TEXT SECTION:
◆ ◆ ◆
Benefits to using the subject carry strap and handle include increased ease, comfort, stability and safety of an object to be carried, on the part of the user. If an object to be carried does not normally include a handle, one can easily be affixed to the object through use of the subject carry strap and handle. Accordingly, objects such as rolls of knitted netting or film having widths larger than a typical arm span of a user, that as a result are typically awkward to handle, become less awkward. Accordingly, a user will find a decreased need to place his or her body in a position likely to cause harm. This is important, especially considering the heft of objects often handled manually. Users handling of rolls of material, cylinders of compressed gas, sacks, crates, boxes, tubes, pipes, bundles, and individual items (a section of a log, for instance) can all benefit from the subject carry strap and handle.
Additional features and embodiments of the invention are discussed in detail below, with reference to the Figures.
The adjustable carry strap and handle 100 includes an elongated and substantially planar strap portion 110. In one embodiment, the second end has one or more longitudinally spaced male coupling regions 120, with each coupling portion extending from opposed lateral sides 111 of the second end of the strap portion 110. In this embodiment, the first end terminates in a female portion 150 having an aperture 130 adapted to serially receive the male coupling region(s) 120 at the second end of the strap. Each of the coupling portions 125, when inserted into the aperture 130, is capable of detachably engaging a portion of the female portion 150.
◆ ◆ ◆
STATED TASK 1:
Show every line in the entries below that contains the word "height", treating uppercase and lowercase as different.
STATED TASK 2:
Carry on the carry strap and handle description above from its last sentence.

RECORDS SUPPLIED:
◆ ◆ ◆
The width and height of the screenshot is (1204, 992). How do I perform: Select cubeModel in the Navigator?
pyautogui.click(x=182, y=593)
◆ ◆ ◆
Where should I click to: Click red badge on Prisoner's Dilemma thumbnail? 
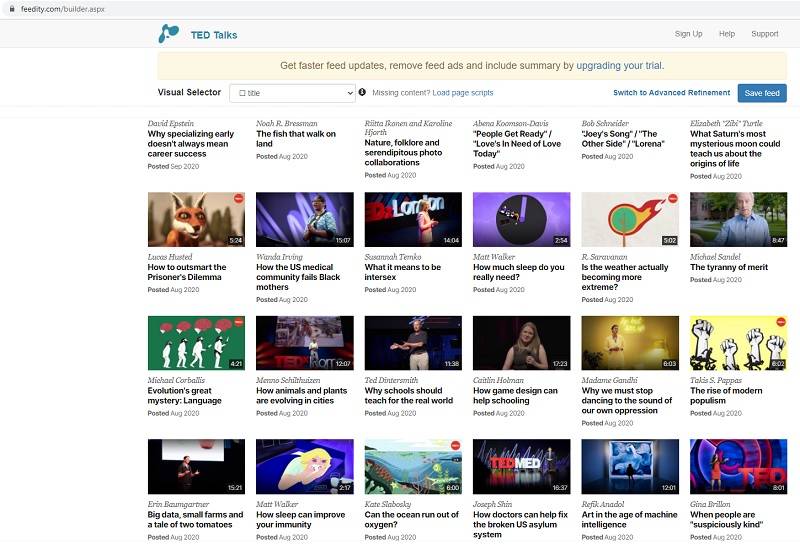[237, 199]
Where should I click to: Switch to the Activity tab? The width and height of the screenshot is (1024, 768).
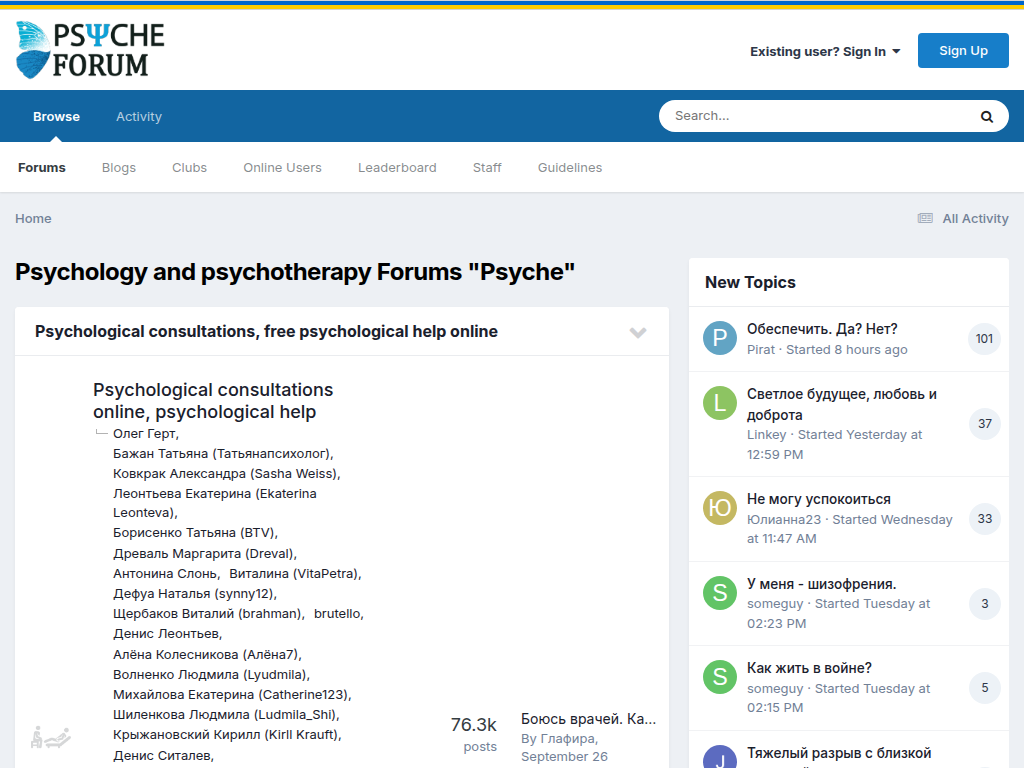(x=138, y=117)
◆ ◆ ◆
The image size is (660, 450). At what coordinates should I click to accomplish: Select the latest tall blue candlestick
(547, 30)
◆ ◆ ◆
TASK RESULT 1:
The width and height of the screenshot is (1204, 992). How do I perform: Select cubeModel in the Navigator?
Where should I click to: Switch to the Activity tab? The width and height of the screenshot is (1024, 768).

TASK RESULT 2:
As seen in the embodiments
When the mating male coupling region 120 and female coupling portion 150 comprise protuberances such as male coupling portions 125, that have a width wider than the location of the aperture in which the male coupling portions 125 ordinarily reside. Accordingly, when inserted into the aperture 130 of the female portion 150, the relatively wide male coupling portions 125 prevent uncoupling of the male coupling region 120 and the female portion 150. For example, in embodiments having substantially T-shaped apertures 130 and a male coupling region 120 having male coupling portions 125, the steps for attachment are typically as follows. First, the male coupling region 120, is rotated so as to align with the longitudinal portion 135 of the aperture 130, and is inserted into the aperture 130. The male coupling portions 125, while inserted in the longitudinal portion 135, is rotated into alignment with the perpendicular portion 131 of the aperture 130. In this position, and with the strap in a state of tension, a first edge of the male coupling portions 125, abuts against the face of the female coupling portion 150 in regions to the side of the perpendicular portion 131. Since the length of the longitudinal portion 135 is typically greater than that of the perpendicular portion 131, the male coupling region 120 is more easily inserted into this region and is more difficult to remove from the perpendicular portion 131, once fully inserted. Also, since typically, the perpendicular portion 131 is approximately the same width of the strap portion 110, and the width at the male coupling portions 125 is larger than that of the perpendicular portion 131, resistance to pull-out is achieved.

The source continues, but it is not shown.